American navigation satellite used for GPS

USA-166, also known as GPS IIR-8 and GPS SVN-56, is an American navigation satellite which forms part of the Global Positioning System. It was the eighth Block IIR GPS satellite to be launched, out of thirteen in the original configuration, and twenty one overall. It was built by Lockheed Martin, using the AS-4000 satellite bus.

USA-166 was launched at 18:06:00 UTC on 29 January 2003, atop a Delta II carrier rocket, flight number D295, flying in the 7925-9.5 configuration. The XSS-10 satellite was carried as a secondary payload on the same rocket, but was deployed from the second stage of the three-stage rocket.

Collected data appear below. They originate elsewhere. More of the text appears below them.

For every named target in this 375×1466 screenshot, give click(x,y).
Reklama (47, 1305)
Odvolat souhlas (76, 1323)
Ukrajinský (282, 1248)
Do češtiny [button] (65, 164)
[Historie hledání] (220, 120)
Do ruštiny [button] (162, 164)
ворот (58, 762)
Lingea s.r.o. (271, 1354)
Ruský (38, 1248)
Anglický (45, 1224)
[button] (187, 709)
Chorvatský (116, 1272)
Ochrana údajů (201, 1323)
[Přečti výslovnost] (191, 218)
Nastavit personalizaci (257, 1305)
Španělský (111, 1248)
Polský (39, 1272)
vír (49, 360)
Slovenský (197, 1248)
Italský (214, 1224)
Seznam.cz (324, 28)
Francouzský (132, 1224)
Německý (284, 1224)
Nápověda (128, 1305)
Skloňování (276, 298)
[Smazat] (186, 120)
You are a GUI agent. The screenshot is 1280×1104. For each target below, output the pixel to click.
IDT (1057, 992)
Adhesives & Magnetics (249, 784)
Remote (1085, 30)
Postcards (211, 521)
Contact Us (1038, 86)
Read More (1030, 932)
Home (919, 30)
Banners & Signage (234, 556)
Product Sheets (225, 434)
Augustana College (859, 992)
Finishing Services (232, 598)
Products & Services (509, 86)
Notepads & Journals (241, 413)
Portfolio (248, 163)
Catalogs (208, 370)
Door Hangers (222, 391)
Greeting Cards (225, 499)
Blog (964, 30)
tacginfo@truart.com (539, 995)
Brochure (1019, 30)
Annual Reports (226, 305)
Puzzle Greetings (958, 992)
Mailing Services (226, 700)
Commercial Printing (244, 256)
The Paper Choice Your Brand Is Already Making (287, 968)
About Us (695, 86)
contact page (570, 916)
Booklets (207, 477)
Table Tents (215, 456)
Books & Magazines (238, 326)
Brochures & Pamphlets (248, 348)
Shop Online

The launch took place from Space Launch Complex 17B at the Cape Canaveral Air Force Station, and placed USA-166 into a transfer orbit. The satellite raised itself into medium Earth orbit using a Star-37FM apogee motor.

By 1 February 2003, USA-166 was in an orbit with a perigee of 20155 km, an apogee of 20344 km, a period of 720.7 minutes, and 55 degrees of inclination to the equator. It is used to broadcast the PRN 16 signal, and operates in slot 1 of plane B of the GPS constellation. The satellite has a mass of 2032 kg, and a design life of 10 years. As of 2012 it remains in service.